_WHAT IS REQUIRED:_
Pictures are to be left out; otherwise, copy exactly the lines from the line containing "You are a GUI" through the end of the data.

==== DATA LISTING ====

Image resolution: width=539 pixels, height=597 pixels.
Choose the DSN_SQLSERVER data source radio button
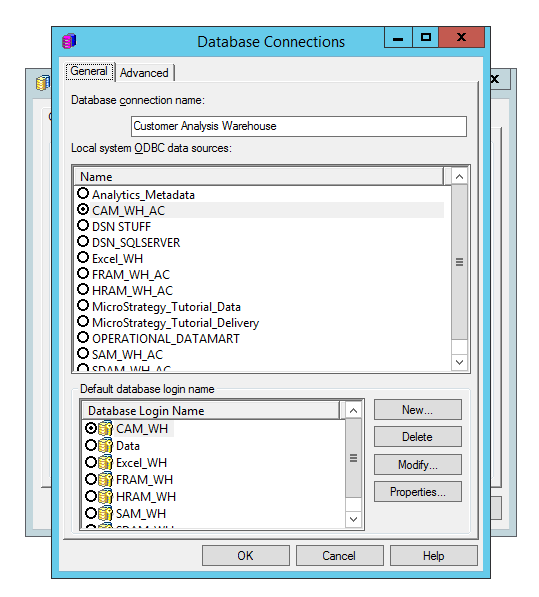click(x=83, y=242)
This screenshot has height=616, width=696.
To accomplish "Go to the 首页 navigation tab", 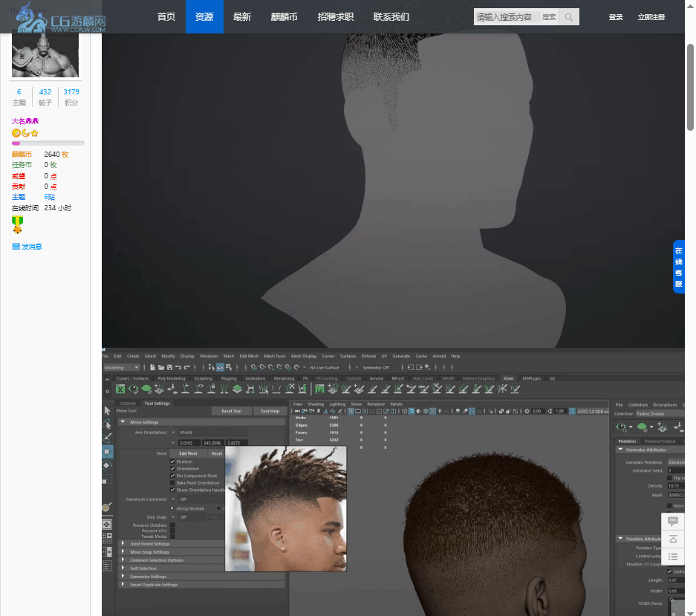I will pos(166,17).
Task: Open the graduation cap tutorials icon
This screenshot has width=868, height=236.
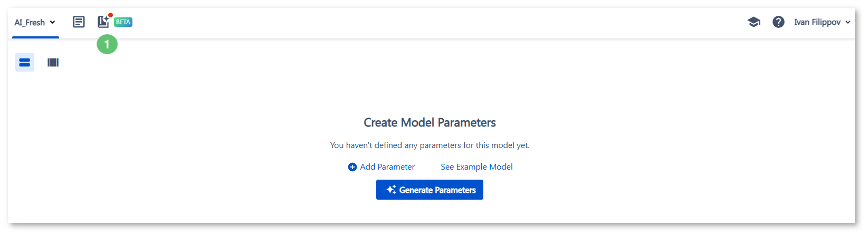Action: (753, 22)
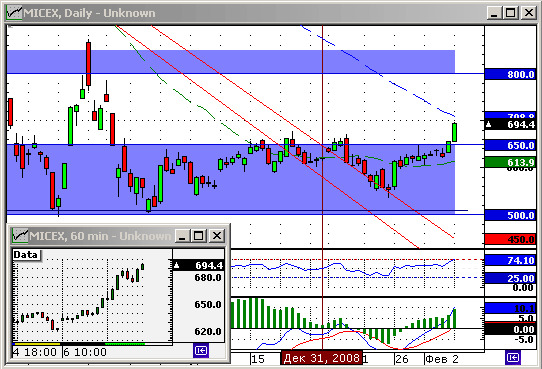
Task: Click the 74.10 oscillator value label
Action: click(x=511, y=260)
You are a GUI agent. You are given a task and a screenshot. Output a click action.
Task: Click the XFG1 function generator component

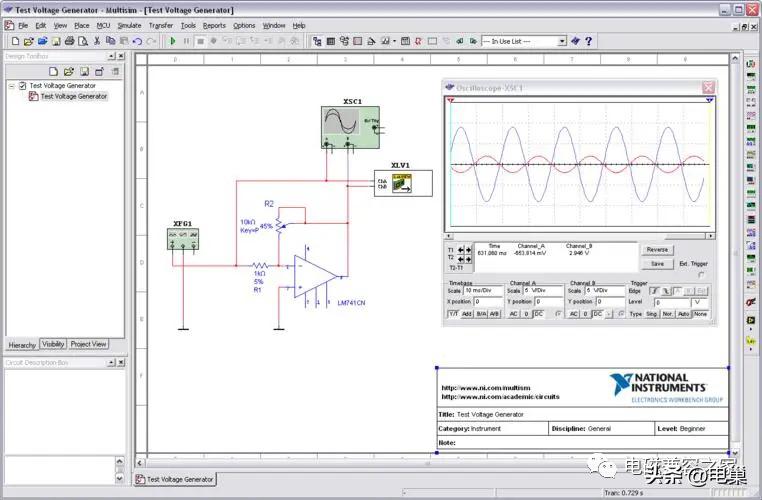tap(182, 238)
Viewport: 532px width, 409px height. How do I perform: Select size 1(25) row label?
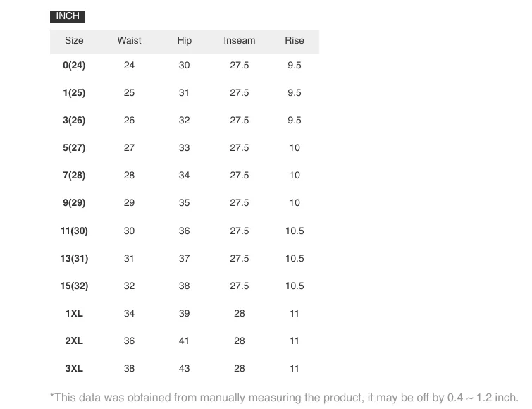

====

_WRITTEN SOLUTION:_
You are a GUI agent. You are given a task and a screenshot. Output a click action.
Task: Click the XFG1 function generator component

tap(182, 238)
Viewport: 532px width, 409px height. How do I perform: Select size 1(25) row label?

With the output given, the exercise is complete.